The chkconfig system from Irix (based on SysV).
Standard /etc/rc
NetBSD has a new implementation of an rc system that fulfills a lot of these goals, and is likely to be integrated into FreeBSD.
Darwin also has a modern startup system. It is based on having a directory with an executable or script for each service to do the actual starting, and an XML file for each service describing metadata around that (what other services are required, which services this executable provides, etc.) More information is available in "Inside MacOS X - System Overview", in the "Customizing Booting Behaviour" section. This is available as a PDF from http://developer.apple.com/macosx/. Thanks to reader Andrew Stevenson for this information.
Loads and loads of others that I won't think of the details of at the moment :-)

Useful concepts

I'm including a lot of stuff that probably is trivial to many of us. I want this to include enough background that somebody who doesn't know any of this can get my thoughts on it (by following the appropriate references if necessary).

Normalized representation vs de-normalized representation.

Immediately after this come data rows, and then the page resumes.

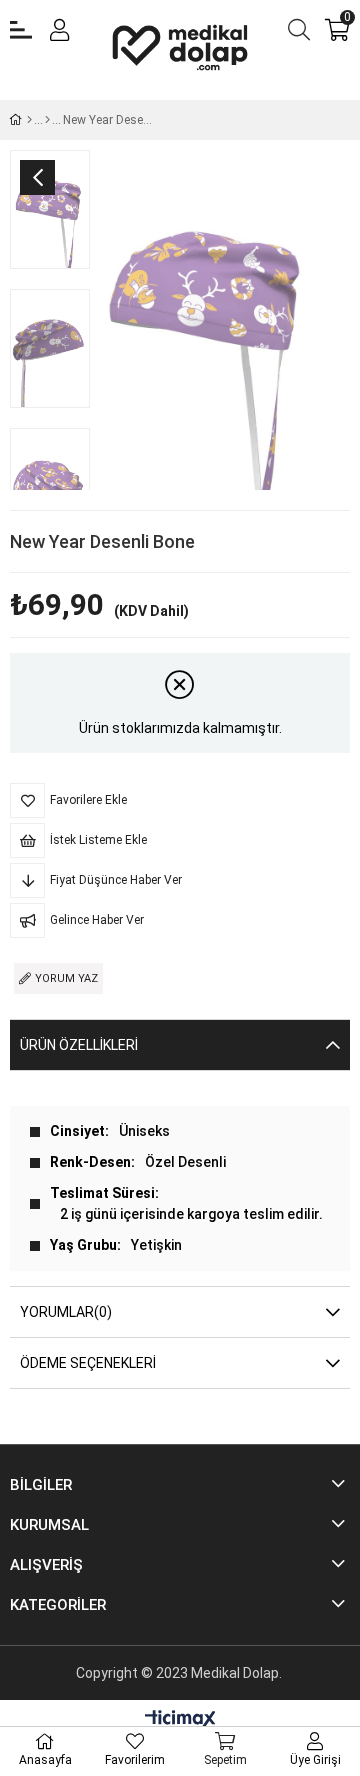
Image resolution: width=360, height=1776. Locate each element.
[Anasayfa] (29, 120)
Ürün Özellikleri (79, 1045)
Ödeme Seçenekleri (88, 1363)
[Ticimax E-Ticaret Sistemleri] (180, 1720)
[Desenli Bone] (47, 120)
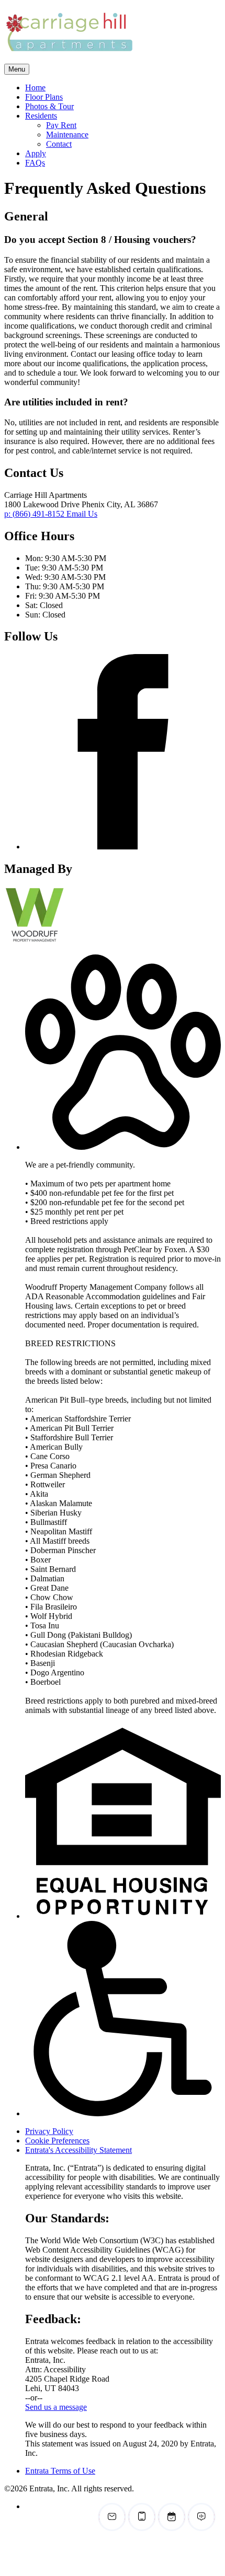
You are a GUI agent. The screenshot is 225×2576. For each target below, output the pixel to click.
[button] (123, 1147)
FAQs (35, 162)
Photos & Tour (49, 106)
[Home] (69, 58)
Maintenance (67, 134)
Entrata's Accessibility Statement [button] (78, 2150)
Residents (41, 115)
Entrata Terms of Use (60, 2470)
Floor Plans (44, 96)
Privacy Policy (49, 2131)
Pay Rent (61, 125)
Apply (35, 153)
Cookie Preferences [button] (57, 2140)
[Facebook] (123, 846)
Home (35, 87)
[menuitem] (123, 87)
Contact (59, 143)
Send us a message (56, 2407)
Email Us (81, 513)
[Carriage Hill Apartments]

A normalized representation of something contains relevant information to construct the de-normalized version. In its correct form (where data is checked before using it), caching is storing both the normalized and the de-normalized version of something. Normalization / de-normalization is a question of viewpoint - a representation can be perfectly normalized from the point of view of one task, while being hopelessly de-normalized for another. The present task (starting services) is a great example. In order from less to more normalized:

The monolithic /etc/rc scheme has de-normalized just about everything - all services are grouped together, a correct order is hard coded.
The SysV scheme is somewhat less de-normalized - the services are split and their way of starting is normalized. The ordering is still de-normalized.
A more normalized scheme would be to have each service provider say 'I need this service to run', 'I want to have this service, but I can work without it' and 'I want to run before that service'. This is perfectly normalized from the view of starting services.
An even more normalized scheme would also track which variables a service used, so it could do things to the services depending on how variables changed.

The advantage of normalized representations is that they allow the system to do changes based on factors outside the constraints and usually allows people (or computers) to do changes to the data more easily - the disadvantage is that they are usually slower than using a de-normalized form if the result of the normalized system is to do the same as the de-normalized system. However, the extra information available from a normalized system often allow the computer to do something else that achieves the same result - for instance, a normalized representation of the rc files would allow parallel execution of different services.

Graphs.

You probably don't want to attempt to write a new rc system before you know what a graph is. You should know at least how to do a topological sort on an acyclic graph (described in any decent book on algorithms). This is not difficult to learn; it is just a couple of concepts you need to understand.

Event driven systems

It will be an advantage if you are used to thinking of event-driven system. The services can be viewed as variables in a dependency graph, with states 'on' and 'off' (and possibly others), and with variables also existing independently of services (example variable: the IP address of the default gateway).
However, you can also view the entire system as event or message-driven. In this case, switching the state of any variable create an event, and different parts of the configuration can wait for (subscribe to) different events. This has the nice side-effect of automatically doing the correct ordering (except for cycles) and making it reasonably easy to do (9), but makes it difficult to do (1), (10), (15) and probably (14) (unless we assume the parts of the system that need to run before switching the secure-level is run in a monolithic system, or create a couple of separate event systems).